Ehrin, surprisingly, found himself choked with emotion. His father had died fifteen years ago, and he thought he had overcome his grief. Perhaps he was weeping for his mother, for the loss of both his parents, for the fact that he was now alone in the world. How proud his father would have been of him, and how they would have discussed their latest airships long into the early hours.
He chastised himself for his self-pity: he was not alone at all, for he had Sereth, his fiancée—and how she would have remonstrated with him at his display of piteous emotion.
He heard the door creak, followed by a discreet clearing of an old throat.
“Kahran, come in.” He turned and watched the old man, bent almost double now, advance across the threadbare carpet. Ehrin indicated the second armchair, and beside it the decanter of spirit, and Kahran smiled at the invitation.
How age had ambushed his father’s business partner, folding his spine and greying the fur of his face. His breath came in laboured wheezes as he took his seat and carefully poured himself a tot of spirit.
“To the Company,” he said, and raised his glass high. Three fingers of his gnarled right hand were without nails, stumps that appeared obscenely naked. Ehrin recalled that his father’s hands also bore testimony to his days on the shop floor of the foundry—doing the manual work that Ehrin, as the scion of the Telsa family, had been spared.
Ehrin smiled and said, “To the Company,” and wondered at asking Kahran about his father’s letter—and about what his mother had told him on her deathbed: that his father had defied the Church to his cost.
He was wondering how to frame the question when Kahran said, “When are you expecting the word, Ehrin?”
The question caught him unawares for a second, until realisation came: recent events, his mother’s death and the discovery of the letter, had pushed from his mind the tender his company had put in to prospect the plains to the west of the central mountains.
“Today,” he replied, “if indeed today is the thirty-third.”
Kahran’s thin smile hyphenated his sunken cheeks. “It is...” He paused, then said, “And if you win the tender?”
“If we win the tender,” he corrected the old man gently. “Why, what do you think? We will go ourselves, on the adventure of a lifetime, and make the company even richer and greater than ever.”
Old grey eyes watched him with a hint of censure. “And for ever be in the talons of the Church.”

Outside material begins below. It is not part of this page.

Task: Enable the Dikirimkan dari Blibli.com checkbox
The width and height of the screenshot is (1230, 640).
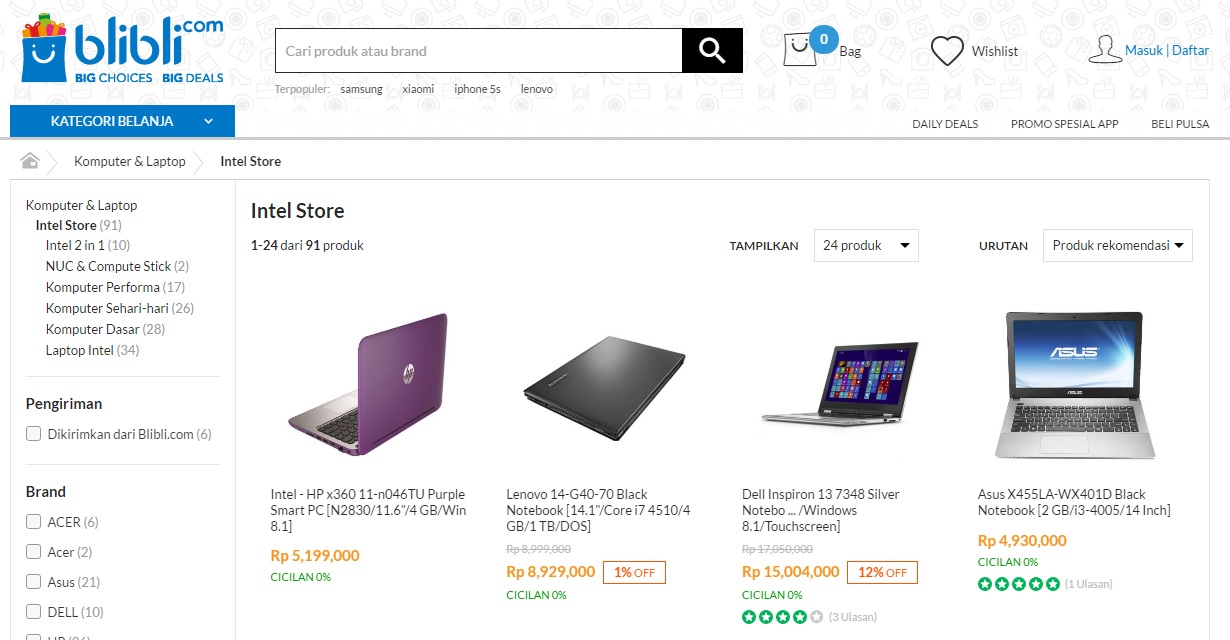Action: [x=34, y=434]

Ehrin shook his head. “The Church runs everything, rules everything, knows everything, Kahran. There’s no getting away from that. Whatever we do, we are inextricably bound with the Church.”
Kahran looked away. “How your father would hate to hear you speaking t
hus,” he said with bitterness.
“I’m being realistic, Kahran. Perhaps it was different in my father’s younger days. Perhaps the Church has gained in power over the past decades. The fact remains, I’m no pious worshipper at their totalitarian altar. I despise their methods as much as you do, but I’m in business and responsible for the livelihood of hundreds of workers, and if the Church sees fit to commission the expedition...” His shrug eloquently completed his statement.
“You’ll take the commission, submit to the dictates of the Prelate, no matter what burdensome stipulations they impose upon the company?”
“Now you impute that which is not yet stated,” Ehrin began. “What stipulations?”
The old man shrugged. “The Church will guide with a draconian hand, as is their way. They will demand an exorbitant share of the profits, or dictate exactly where you might prospect, and where is out of bounds.”